Daniel Perodin, Staff Writer

On Oct. 20, Liz Truss resigned from her role as Prime Minister of the United Kingdom, ending a turbulent administration while simultaneously becoming another name on the list of failed Conservative Prime Ministers. Truss’ successor Rishi Sunak seems to have quieted the controversy surrounding the Boris Johnson and Truss administrations, but only time will tell if he can face the multitude of issues the U.K. is currently facing. The question also remains if he can lead the Conservative party to success in the next general election. 

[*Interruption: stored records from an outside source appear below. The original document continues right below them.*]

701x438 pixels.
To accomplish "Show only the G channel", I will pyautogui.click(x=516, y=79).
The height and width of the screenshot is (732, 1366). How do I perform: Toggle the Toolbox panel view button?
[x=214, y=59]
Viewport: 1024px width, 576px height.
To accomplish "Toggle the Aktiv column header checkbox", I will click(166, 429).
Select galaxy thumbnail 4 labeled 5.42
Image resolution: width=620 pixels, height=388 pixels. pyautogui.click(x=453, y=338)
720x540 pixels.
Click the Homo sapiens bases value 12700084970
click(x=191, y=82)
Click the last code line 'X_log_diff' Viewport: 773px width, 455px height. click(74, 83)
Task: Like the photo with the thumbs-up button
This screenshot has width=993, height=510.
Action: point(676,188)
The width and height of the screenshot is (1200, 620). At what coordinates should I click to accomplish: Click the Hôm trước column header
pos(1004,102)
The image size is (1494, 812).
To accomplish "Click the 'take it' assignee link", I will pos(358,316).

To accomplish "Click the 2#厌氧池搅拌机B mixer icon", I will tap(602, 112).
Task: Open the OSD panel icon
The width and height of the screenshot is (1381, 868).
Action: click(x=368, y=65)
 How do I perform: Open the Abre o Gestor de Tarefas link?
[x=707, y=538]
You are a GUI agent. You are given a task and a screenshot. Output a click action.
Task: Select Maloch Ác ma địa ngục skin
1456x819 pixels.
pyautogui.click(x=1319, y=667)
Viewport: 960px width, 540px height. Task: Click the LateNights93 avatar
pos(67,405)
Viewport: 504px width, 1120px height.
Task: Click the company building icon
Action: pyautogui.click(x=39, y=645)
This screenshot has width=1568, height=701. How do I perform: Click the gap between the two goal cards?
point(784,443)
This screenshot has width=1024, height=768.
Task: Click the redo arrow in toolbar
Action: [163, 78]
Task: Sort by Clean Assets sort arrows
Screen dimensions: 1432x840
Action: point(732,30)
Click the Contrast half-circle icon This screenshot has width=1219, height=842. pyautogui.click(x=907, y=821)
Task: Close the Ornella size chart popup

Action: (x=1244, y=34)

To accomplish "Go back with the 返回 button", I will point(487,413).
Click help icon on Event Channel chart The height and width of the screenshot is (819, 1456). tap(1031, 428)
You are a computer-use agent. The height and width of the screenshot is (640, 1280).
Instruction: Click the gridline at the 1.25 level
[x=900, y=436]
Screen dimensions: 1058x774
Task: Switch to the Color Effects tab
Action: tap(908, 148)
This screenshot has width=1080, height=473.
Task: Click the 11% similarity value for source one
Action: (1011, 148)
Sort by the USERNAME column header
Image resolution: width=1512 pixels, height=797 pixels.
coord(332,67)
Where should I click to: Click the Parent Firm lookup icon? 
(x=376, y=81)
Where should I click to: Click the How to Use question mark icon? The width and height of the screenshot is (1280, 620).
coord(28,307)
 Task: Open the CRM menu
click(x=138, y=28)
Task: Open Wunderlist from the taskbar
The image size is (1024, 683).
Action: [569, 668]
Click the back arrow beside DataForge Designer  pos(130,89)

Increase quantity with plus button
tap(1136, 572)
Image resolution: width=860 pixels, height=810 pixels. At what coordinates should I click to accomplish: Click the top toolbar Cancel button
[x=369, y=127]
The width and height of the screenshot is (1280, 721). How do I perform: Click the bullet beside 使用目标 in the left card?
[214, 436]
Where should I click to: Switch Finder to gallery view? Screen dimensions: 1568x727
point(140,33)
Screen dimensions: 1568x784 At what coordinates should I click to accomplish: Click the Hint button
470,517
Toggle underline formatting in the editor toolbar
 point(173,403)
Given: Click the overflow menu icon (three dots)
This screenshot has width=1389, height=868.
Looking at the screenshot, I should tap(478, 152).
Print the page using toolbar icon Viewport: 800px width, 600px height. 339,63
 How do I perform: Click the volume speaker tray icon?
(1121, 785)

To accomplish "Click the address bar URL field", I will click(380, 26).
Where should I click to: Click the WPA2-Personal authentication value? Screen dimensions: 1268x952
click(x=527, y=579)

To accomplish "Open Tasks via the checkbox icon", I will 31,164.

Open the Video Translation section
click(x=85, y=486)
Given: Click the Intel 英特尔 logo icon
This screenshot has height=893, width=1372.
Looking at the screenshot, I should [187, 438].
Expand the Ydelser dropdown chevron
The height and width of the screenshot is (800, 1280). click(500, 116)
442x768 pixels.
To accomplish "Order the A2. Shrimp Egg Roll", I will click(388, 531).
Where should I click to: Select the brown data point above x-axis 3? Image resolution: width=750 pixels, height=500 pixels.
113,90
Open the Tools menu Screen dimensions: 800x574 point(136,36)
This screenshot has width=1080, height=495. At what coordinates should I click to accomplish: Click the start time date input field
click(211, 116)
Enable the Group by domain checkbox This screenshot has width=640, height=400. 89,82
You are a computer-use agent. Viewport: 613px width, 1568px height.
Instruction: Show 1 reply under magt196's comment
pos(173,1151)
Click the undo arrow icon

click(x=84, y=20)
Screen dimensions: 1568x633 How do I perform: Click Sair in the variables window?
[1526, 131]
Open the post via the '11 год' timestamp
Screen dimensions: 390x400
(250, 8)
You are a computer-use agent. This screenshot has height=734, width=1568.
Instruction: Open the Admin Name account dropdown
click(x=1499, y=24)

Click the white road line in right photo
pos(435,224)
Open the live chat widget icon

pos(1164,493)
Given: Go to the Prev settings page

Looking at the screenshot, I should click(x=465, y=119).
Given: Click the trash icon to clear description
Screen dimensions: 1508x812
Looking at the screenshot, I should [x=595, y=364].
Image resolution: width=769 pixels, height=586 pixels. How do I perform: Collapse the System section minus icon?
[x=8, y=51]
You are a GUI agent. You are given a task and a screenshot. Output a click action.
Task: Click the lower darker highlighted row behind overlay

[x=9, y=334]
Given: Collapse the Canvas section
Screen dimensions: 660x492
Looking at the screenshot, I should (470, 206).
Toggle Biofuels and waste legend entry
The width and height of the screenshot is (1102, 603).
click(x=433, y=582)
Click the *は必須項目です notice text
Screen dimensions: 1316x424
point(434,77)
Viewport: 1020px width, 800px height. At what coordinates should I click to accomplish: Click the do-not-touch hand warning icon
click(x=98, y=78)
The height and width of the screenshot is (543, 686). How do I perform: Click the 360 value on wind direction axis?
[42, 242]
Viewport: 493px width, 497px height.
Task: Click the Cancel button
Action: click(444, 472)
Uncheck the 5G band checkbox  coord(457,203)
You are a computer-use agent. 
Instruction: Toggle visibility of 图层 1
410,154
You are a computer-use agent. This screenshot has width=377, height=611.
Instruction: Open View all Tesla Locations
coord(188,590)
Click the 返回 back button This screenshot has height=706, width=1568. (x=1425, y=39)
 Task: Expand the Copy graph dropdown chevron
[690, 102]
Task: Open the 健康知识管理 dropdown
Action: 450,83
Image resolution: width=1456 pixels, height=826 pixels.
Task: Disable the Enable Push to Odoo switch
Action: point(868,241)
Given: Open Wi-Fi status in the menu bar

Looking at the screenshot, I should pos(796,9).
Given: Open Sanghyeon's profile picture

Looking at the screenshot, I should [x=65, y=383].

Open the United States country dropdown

The underlying problem with the Conservative party goes back to 2019 under the leadership of Theresa May. Many within the party became discontent with the way May handled Brexit, and held a vote of no confidence against her. May survived the vote, but with 37% of Conservative members of Parliament voting against her, her power was greatly diminished. May ultimately resigned later that year.

Her replacement was Johnson, the former Mayor of London and Foreign Secretary. When Covid-19 hit the U.K., Johnson implemented strict lockdowns to reduce the spread of the virus. While the common people suffered in isolation, Prime Minister Johnson held parties in Number 10 Downing Street, the official residence of the U.K. Prime Minister. The scandal, known as “Partygate,” led to Johnson being fined by the police for violating his own Covid-19 laws. That, among various other scandals, led to mass resignations from Johnson’s government, and a no-confidence vote which he survived. Eventually, Johnson followed in the footsteps of his predecessor and resigned on July 7th.

Then followed Truss. Truss beat Sunak in the Conservative party leadership race back in September Strife within the party, an energy crisis, and inflation were among the issues Truss faced. Her response was to propose a budget that cut taxes and relied heavily on principles of trickle-down economics —- the idea that if the richest part of society is not taxed, their money will be spent on creating economic growth and jobs for the rest of society. From the beginning, investors were skeptical of this plan, but the Truss Administration stuck with it. As a result, the British pound fell to an all-time low against the U.S. dollar, and Truss’ Chancellor of the Exchequer (finance minister) resigned. In the end, Truss also stepped down, becoming the third U.K. Prime Minister in a row to do so, while also becoming the shortest serving Prime Minister in the nation’s history — holding the office for only 44 days. 

From the ashes emerged Sunak. Coming back after his loss to Truss in September, he is the third Prime Minister the U.K. has had this year. He is also the third Prime Minister in a row to step into office since the last general election in 2019. Many in the U.K. feel that it is time for another vote, with 59% of people saying that Sunak should hold elections. Sunak’s cabinet appointments also show the turmoil that still engulfs the party, having reappointed an interior minister who breached email security rules and another cabinet member who allegedly bullied members of parliament and other civil servants

Whatever the case, the British people have endured the instability of the Conservative party for a long time. It is time for the Conservative party to get it together or be voted out of the majority; the choice is theirs.